ACTION ITEM = Reproduce word for word the stretch of the records from the line containing "At what (x,y)" through the end of the records, omitting the pictures.

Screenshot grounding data
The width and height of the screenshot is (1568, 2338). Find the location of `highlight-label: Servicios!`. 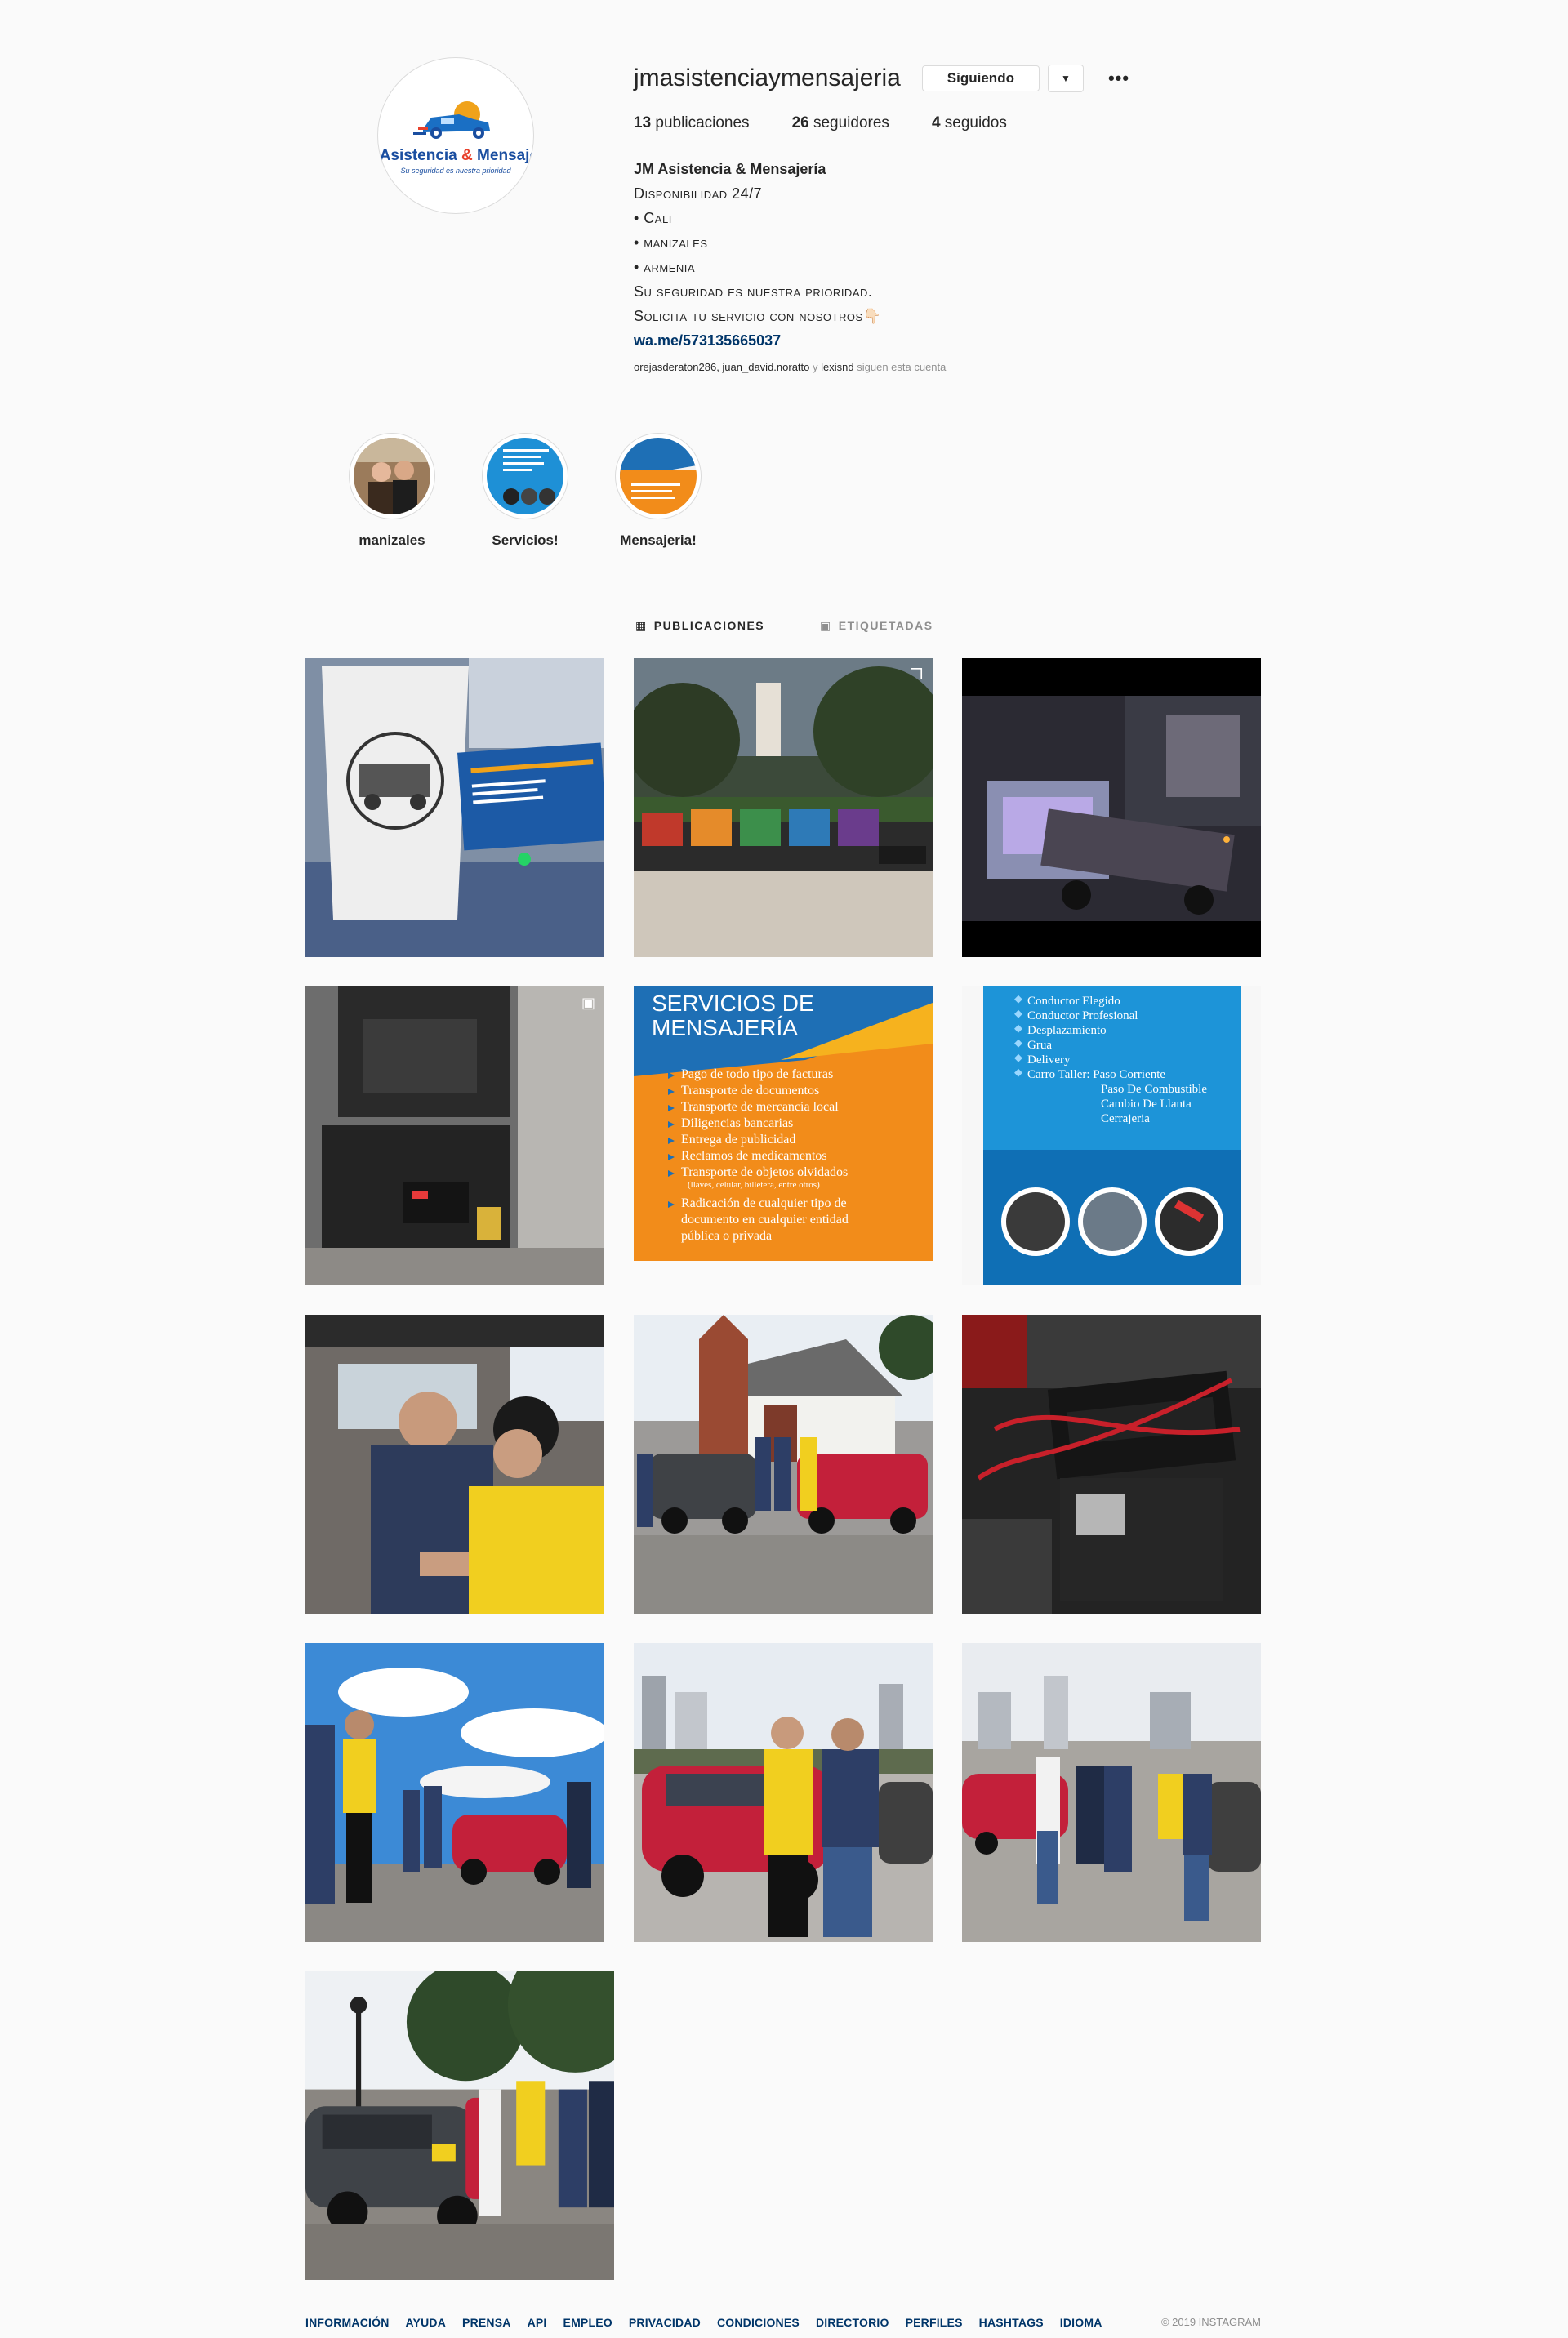

highlight-label: Servicios! is located at coordinates (526, 540).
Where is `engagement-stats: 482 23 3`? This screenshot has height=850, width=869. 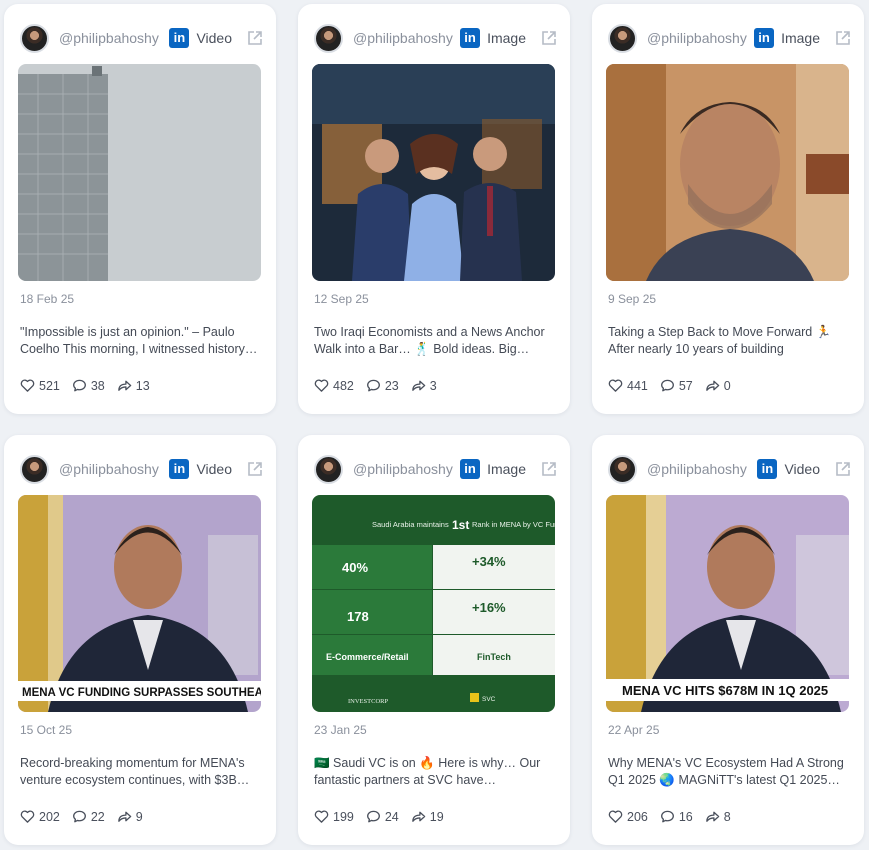 engagement-stats: 482 23 3 is located at coordinates (382, 386).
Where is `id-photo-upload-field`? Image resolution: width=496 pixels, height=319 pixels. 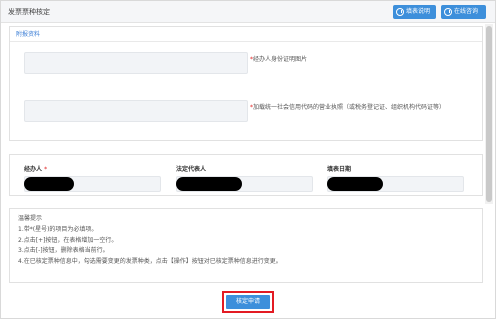
id-photo-upload-field is located at coordinates (136, 63).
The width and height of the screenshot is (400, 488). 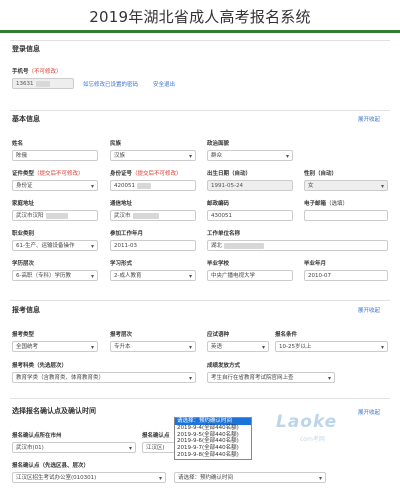 What do you see at coordinates (250, 186) in the screenshot?
I see `birth-field: 1991-05-24` at bounding box center [250, 186].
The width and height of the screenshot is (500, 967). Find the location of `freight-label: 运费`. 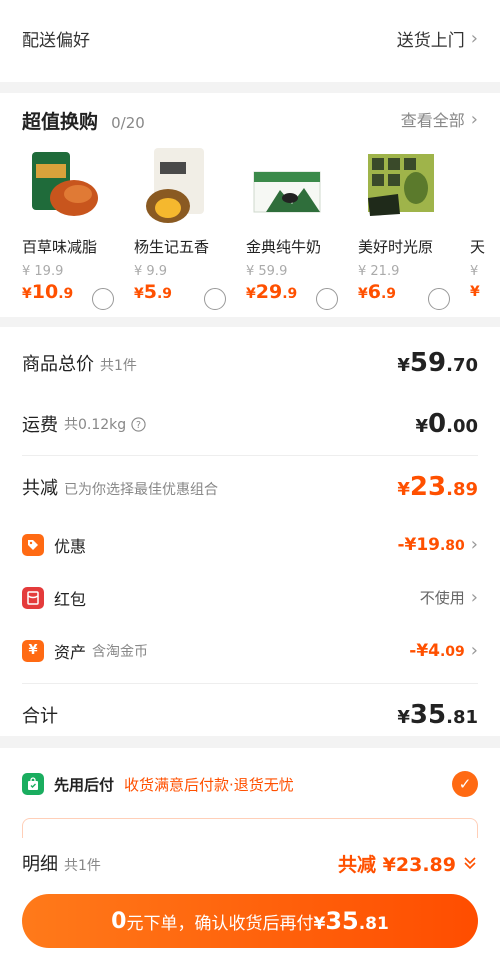

freight-label: 运费 is located at coordinates (40, 426).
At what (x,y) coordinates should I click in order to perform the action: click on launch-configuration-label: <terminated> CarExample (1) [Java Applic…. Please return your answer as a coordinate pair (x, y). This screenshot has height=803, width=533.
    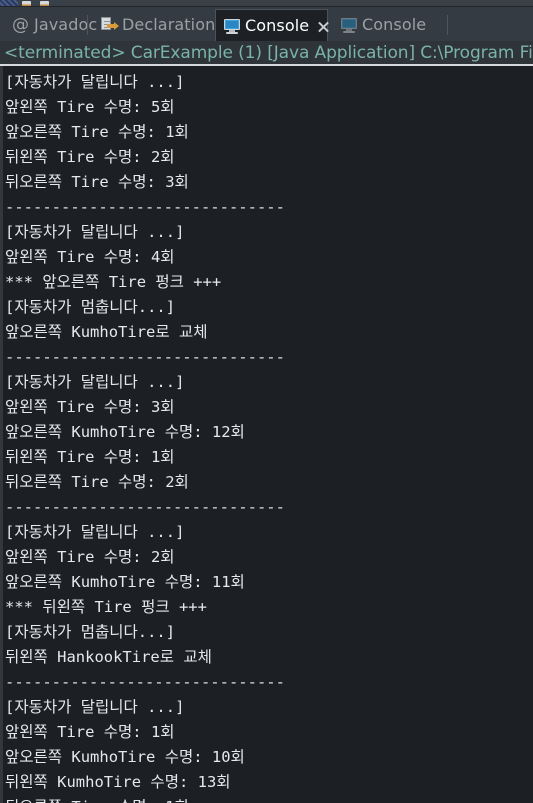
    Looking at the image, I should click on (268, 52).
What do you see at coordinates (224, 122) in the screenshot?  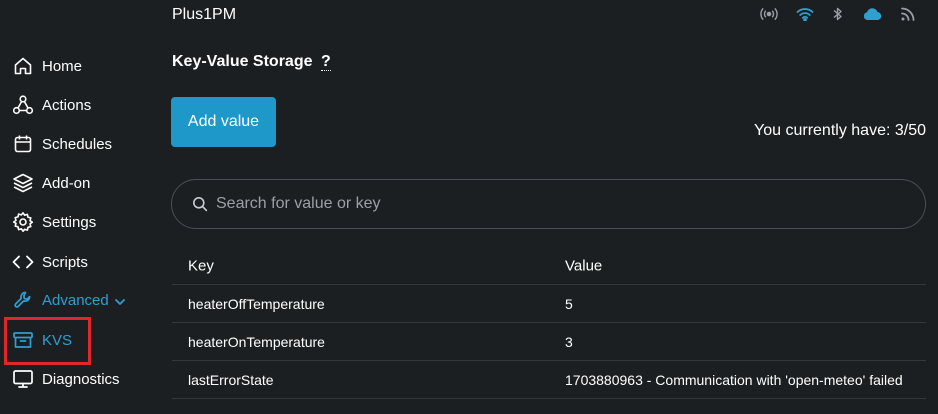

SOLUTION TO THE EXERCISE =
At what (x,y) coordinates should I click in order to perform the action: click on launch-configuration-label: <terminated> CarExample (1) [Java Applic…. Please return your answer as a coordinate pair (x, y). This screenshot has height=803, width=533.
    Looking at the image, I should click on (268, 52).
What do you see at coordinates (224, 122) in the screenshot?  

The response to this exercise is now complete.